The Dorset Martyrs Memorial is a grade II listed sculpture by Elisabeth Frink in Dorchester, Dorset, England. It was unveiled in 1986 on the site of the gallows where Catholic martyrs were hanged in the 16th and 17th centuries.

The memorial takes the form of two martyrs facing an executioner figure placed in triangular formation, looking inward. Each of the figures stands on a flat rectangular base. This arrangement commemorates the Dorset men and women who suffered for their faith and, in particular, seven known Catholics who were executed where the memorial stands today.

== The commission ==
In the early 1980s, following funding received from the Art Council's Art for Public Places scheme, the Council of Dorset Natural History and Archaeological Society, and the Catholic Community in Dorset, commissioned Elisabeth Frink to make a public sculpture for the site.

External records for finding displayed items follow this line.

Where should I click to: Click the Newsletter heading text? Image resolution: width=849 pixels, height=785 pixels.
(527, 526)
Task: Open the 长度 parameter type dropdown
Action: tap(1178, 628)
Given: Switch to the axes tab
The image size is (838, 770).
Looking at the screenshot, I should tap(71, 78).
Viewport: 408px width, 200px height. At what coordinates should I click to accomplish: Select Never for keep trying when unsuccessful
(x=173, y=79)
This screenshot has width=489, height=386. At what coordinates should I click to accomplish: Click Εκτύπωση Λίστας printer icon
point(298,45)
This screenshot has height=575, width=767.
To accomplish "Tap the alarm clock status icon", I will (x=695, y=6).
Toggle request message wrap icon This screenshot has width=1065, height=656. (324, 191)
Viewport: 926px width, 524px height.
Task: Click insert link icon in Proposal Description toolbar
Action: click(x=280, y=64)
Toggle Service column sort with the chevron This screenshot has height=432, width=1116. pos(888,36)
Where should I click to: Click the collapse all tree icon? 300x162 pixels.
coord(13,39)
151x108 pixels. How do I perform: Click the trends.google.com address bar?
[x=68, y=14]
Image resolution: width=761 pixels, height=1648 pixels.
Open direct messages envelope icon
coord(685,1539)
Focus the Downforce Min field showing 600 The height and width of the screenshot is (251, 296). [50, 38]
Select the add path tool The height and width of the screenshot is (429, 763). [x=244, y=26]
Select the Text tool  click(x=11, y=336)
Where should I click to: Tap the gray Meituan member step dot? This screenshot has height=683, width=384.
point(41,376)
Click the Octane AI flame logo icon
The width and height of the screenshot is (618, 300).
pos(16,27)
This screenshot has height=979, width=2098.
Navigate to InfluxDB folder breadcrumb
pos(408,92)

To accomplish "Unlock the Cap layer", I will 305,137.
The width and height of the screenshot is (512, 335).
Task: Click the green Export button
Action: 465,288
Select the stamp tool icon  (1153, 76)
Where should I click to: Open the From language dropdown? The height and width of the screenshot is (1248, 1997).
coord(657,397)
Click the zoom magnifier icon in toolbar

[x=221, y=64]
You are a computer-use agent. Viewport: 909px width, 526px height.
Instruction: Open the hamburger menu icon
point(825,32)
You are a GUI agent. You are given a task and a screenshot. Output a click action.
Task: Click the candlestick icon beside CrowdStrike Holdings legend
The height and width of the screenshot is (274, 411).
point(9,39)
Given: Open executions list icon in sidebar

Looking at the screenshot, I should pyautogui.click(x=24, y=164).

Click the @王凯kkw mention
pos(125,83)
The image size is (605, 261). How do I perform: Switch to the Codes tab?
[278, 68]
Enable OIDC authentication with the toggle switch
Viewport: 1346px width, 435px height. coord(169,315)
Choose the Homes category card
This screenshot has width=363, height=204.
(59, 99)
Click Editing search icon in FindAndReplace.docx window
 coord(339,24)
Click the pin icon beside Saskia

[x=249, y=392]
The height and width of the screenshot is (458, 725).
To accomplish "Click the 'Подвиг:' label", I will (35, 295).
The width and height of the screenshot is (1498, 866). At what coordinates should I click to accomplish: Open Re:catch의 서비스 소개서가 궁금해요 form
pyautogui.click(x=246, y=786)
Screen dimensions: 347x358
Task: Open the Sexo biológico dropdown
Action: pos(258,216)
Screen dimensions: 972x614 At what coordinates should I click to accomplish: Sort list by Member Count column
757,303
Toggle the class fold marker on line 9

Frink lived in Dorset and was greatly inspired by the Dorset landscape and its history. Having been brought up a Catholic, Frink was familiar with the Roman Catholic Church's history in England during the 16th and 17th centuries, and in particular the executions of Catholic recusants in Dorset at that time. She was also impressed by the political intervention of Catholic priests and nuns in the later 20th century, in particular in Central America.

In 1983, maquettes for the sculpture, named the Dorset Martyrs, were exhibited at the Dorset County Museum, and in 1986 the final installation of three standing bronze figures on Gallows Hill was completed.

== Materials and techniques ==
Frink placed the larger-than-life figures not on a raised plinth, but at ground level. Setting the figures on separate bases, Frink explored the placement of the figures in relation to one another using smaller versions of the figures (maquettes). In these earlier versions, Frink explored placing crosses on the bodies of the martyrs, but these were removed to suggest other forms of martyrdom, such as the political martyrs of the 20th century that she was also fascinated by.

Frink made the figures by first creating a skeleton out of chicken wire, and building onto it with wet plaster. She then added materials to that plaster, such as hessian, and this created texture on the surface of the finished bronze. Texture on the figure of the executioner, for example, suggests feeling of chain mail, as seen on the hood.

At the centre of the group is a circular bronze plaque, inscribed with raised lettering: ‘FOR / CHRIST / AND / CONSCIENCE / SAKE'.